[GIT PULL] vfs netfs

From: Christian Brauner
Date: Fri Sep 13 2024 - 12:57:40 EST


Hey Linus,

/* Summary */

This contains the work to improve read/write performance for the new
netfs library.

The main performance enhancing changes are:

- Define a structure, struct folio_queue, and a new iterator type,
ITER_FOLIOQ, to hold a buffer as a replacement for ITER_XARRAY. See
that patch for questions about naming and form.

ITER_FOLIOQ is provided as a replacement for ITER_XARRAY. The
problem with an xarray is that accessing it requires the use of a
lock (typically the RCU read lock) - and this means that we can't
supply iterate_and_advance() with a step function that might sleep
(crypto for example) without having to drop the lock between
pages. ITER_FOLIOQ is the iterator for a chain of folio_queue
structs, where each folio_queue holds a small list of folios. A
folio_queue struct is a simpler structure than xarray and is not
subject to concurrent manipulation by the VM. folio_queue is used
rather than a bvec[] as it can form lists of indefinite size,
adding to one end and removing from the other on the fly.

- Provide a copy_folio_from_iter() wrapper.

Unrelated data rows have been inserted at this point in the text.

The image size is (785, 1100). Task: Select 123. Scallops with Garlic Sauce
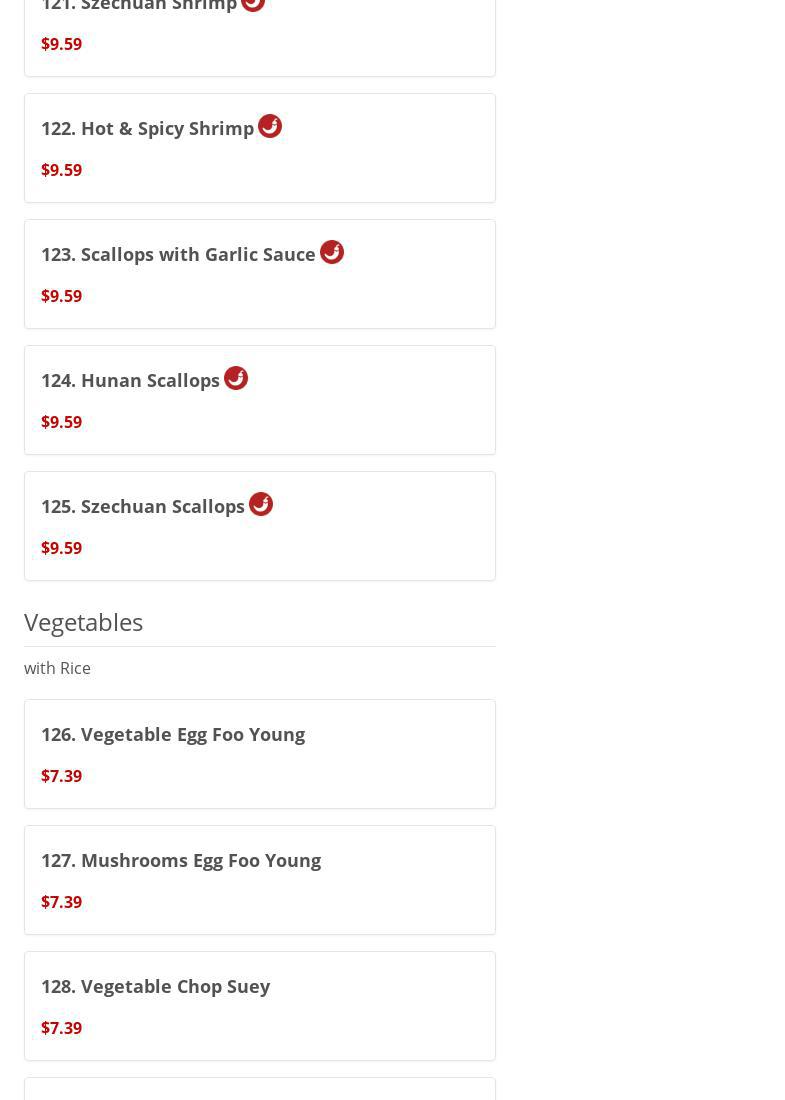[x=178, y=255]
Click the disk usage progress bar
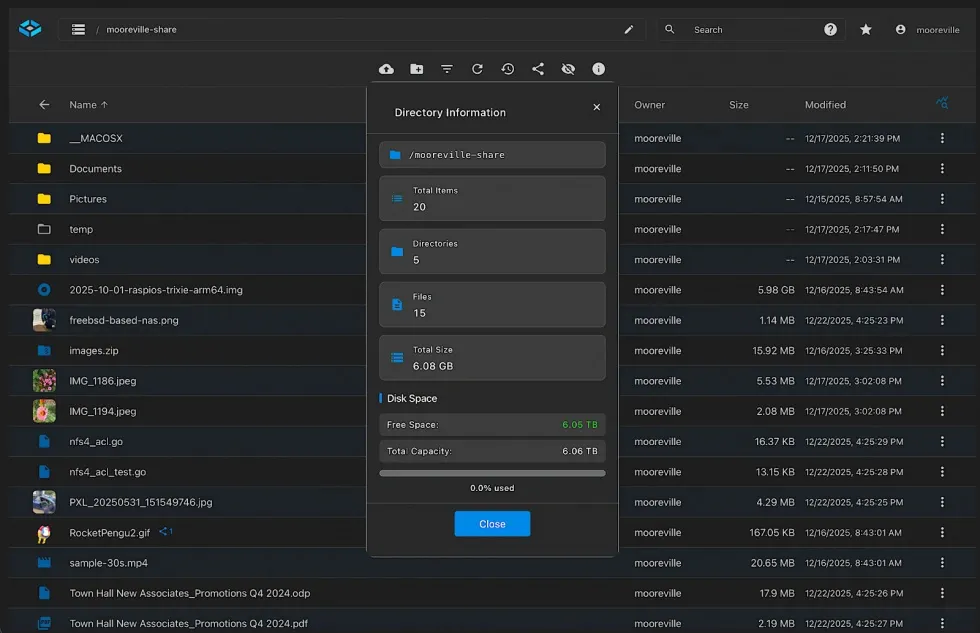Image resolution: width=980 pixels, height=633 pixels. click(492, 473)
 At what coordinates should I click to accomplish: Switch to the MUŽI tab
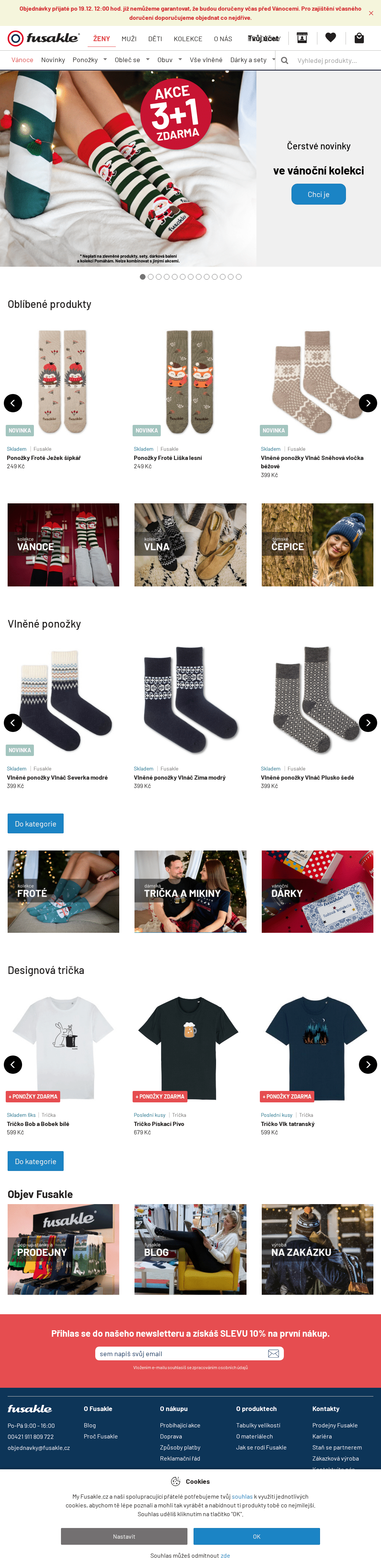tap(129, 39)
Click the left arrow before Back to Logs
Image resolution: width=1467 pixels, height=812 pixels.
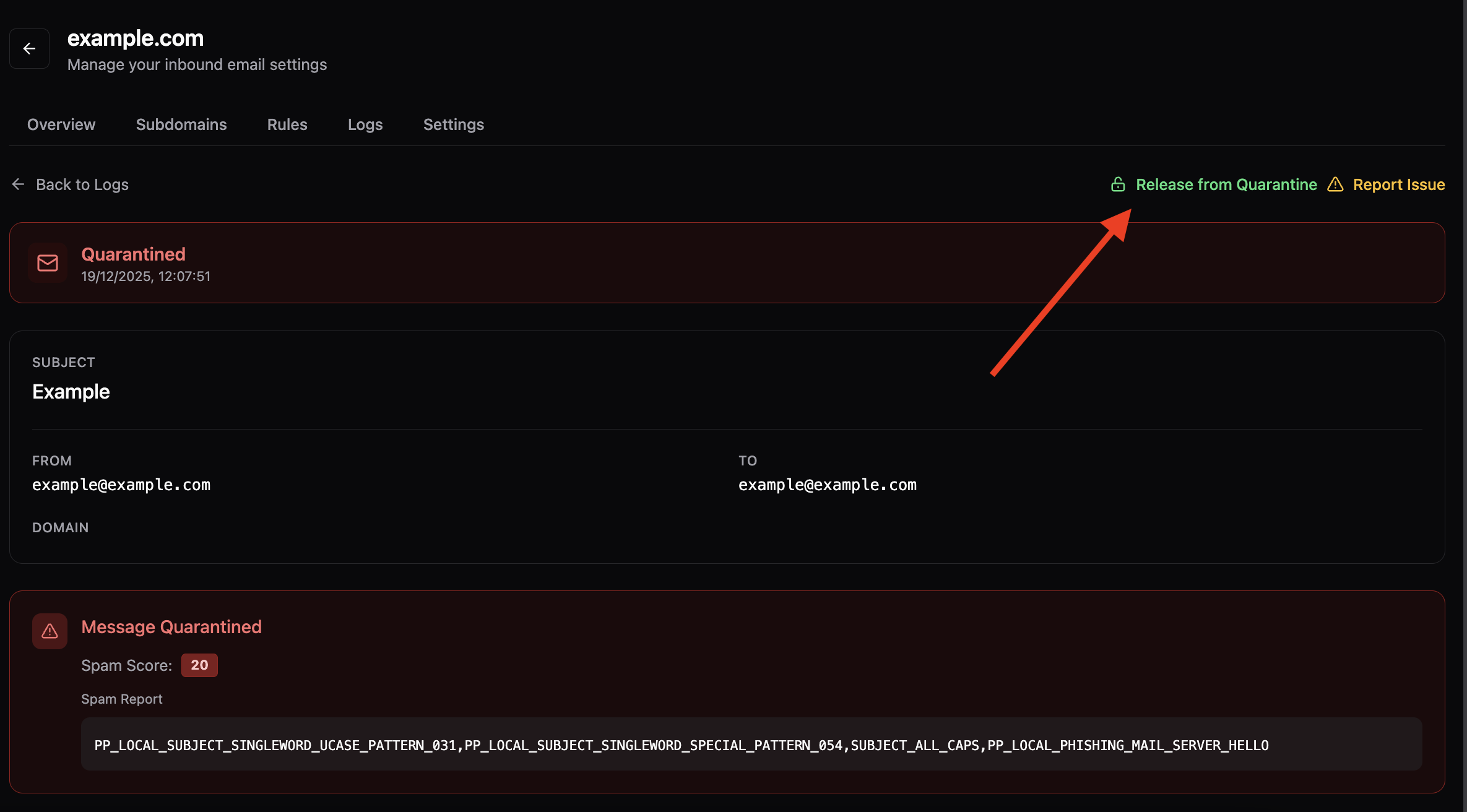(18, 184)
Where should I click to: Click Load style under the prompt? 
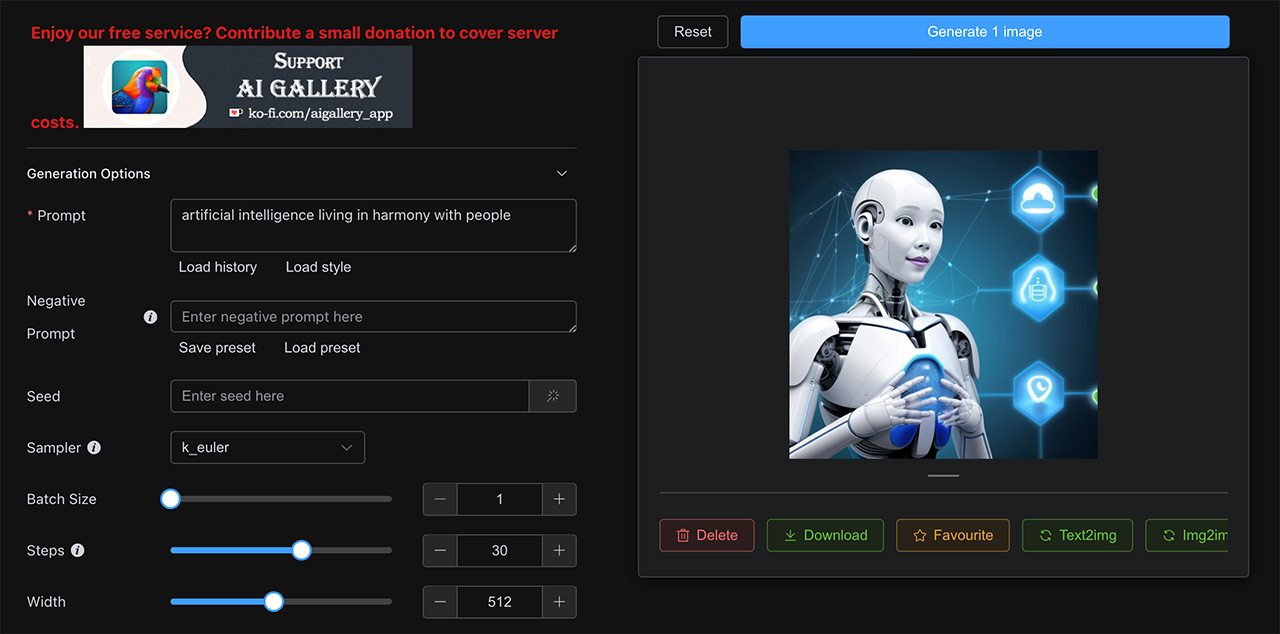pos(318,267)
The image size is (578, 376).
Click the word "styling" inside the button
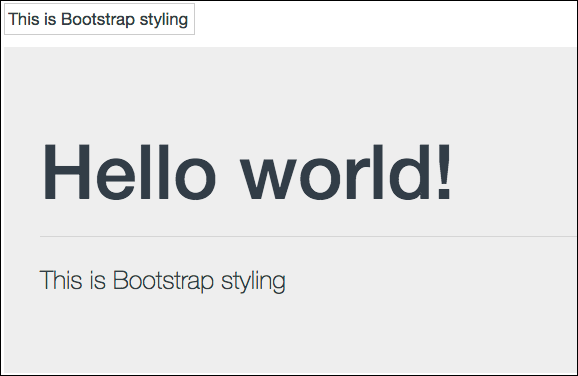(x=164, y=20)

- Make cifs RDMA support ITER_FOLIOQ.

- Use folio queues in the write-side helpers instead of xarrays.

- Add a function to reset the iterator in a subrequest.

- Simplify the write-side helpers to use sheaves to skip gaps rather
than trying to work out where gaps are.

- In afs, make the read subrequests asynchronous, putting them into work
items to allow the next patch to do progressive unlocking/reading.

- Overhaul the read-side helpers to improve performance.

- Fix the caching of a partial block at the end of a file.

- Allow a store to be cancelled.

Then some changes for cifs to make it use folio queues instead of
xarrays for crypto bufferage:

- Use raw iteration functions rather than manually coding iteration when
hashing data.

- Switch to using folio_queue for crypto buffers.

- Remove the xarray bits.

Make some adjustments to the /proc/fs/netfs/stats file such that:

- All the netfs stats lines begin 'Netfs:' but change this to something
a bit more useful.

- Add a couple of stats counters to track the numbers of skips and waits
on the per-inode writeback serialisation lock to make it easier to
check for this as a source of performance loss.

Miscellaneous work:

- Ensure that the sb_writers lock is taken around
vfs_{set,remove}xattr() in the cachefiles code.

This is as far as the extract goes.